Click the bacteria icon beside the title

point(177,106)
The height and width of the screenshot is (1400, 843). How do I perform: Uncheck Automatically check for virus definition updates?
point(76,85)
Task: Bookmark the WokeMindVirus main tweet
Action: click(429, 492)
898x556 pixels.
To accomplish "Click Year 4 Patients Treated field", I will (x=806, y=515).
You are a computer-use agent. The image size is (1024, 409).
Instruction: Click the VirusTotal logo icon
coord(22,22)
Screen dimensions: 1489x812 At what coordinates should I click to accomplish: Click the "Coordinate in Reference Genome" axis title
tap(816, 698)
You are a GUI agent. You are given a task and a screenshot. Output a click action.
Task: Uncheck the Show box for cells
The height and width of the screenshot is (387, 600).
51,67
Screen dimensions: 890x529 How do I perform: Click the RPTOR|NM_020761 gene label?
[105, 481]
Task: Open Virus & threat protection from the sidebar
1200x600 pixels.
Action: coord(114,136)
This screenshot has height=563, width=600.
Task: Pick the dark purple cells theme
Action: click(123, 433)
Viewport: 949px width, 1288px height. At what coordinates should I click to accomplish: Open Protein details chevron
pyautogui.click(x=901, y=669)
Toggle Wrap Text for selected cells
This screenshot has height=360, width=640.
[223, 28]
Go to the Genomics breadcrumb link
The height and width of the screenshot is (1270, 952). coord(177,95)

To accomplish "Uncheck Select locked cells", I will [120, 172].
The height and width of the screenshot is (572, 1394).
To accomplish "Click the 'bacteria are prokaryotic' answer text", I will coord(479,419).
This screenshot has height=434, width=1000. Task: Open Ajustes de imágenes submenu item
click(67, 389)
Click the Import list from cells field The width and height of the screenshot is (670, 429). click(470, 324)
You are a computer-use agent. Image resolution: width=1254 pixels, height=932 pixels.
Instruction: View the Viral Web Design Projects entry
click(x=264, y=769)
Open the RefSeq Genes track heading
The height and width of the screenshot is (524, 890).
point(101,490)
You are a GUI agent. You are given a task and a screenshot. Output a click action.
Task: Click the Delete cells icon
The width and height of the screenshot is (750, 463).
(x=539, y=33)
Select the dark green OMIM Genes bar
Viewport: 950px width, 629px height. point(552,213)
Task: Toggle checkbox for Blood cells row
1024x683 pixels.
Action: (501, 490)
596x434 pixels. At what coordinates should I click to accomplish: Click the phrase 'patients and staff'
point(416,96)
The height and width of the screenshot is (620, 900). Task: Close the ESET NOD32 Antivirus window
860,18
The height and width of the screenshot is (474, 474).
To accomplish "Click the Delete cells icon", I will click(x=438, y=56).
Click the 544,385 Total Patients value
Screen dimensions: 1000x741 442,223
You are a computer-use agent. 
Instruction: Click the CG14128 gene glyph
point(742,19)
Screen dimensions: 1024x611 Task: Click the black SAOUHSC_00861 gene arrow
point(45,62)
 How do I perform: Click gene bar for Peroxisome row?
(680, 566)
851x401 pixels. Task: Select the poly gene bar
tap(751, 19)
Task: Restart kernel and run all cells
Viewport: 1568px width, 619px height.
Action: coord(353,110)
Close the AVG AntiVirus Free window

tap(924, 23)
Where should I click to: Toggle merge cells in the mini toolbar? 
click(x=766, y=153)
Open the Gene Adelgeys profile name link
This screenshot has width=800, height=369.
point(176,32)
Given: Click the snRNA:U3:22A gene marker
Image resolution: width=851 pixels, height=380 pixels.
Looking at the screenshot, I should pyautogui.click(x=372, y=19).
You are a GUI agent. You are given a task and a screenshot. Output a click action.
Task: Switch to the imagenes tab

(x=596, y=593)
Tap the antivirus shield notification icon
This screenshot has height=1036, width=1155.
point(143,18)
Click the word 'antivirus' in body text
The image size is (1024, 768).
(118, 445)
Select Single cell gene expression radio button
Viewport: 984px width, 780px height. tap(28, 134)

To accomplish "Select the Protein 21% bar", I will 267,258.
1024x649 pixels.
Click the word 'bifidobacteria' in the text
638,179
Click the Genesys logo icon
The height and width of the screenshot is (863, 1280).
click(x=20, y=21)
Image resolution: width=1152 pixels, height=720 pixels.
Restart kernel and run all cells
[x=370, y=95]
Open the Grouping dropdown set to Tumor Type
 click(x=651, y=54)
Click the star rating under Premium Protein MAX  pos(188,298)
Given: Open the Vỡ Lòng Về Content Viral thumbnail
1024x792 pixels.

▸ **TASK ITEM**
Provide only the number of lines in the entries that hold the word "computer".

▸ **TASK OUTPUT**
3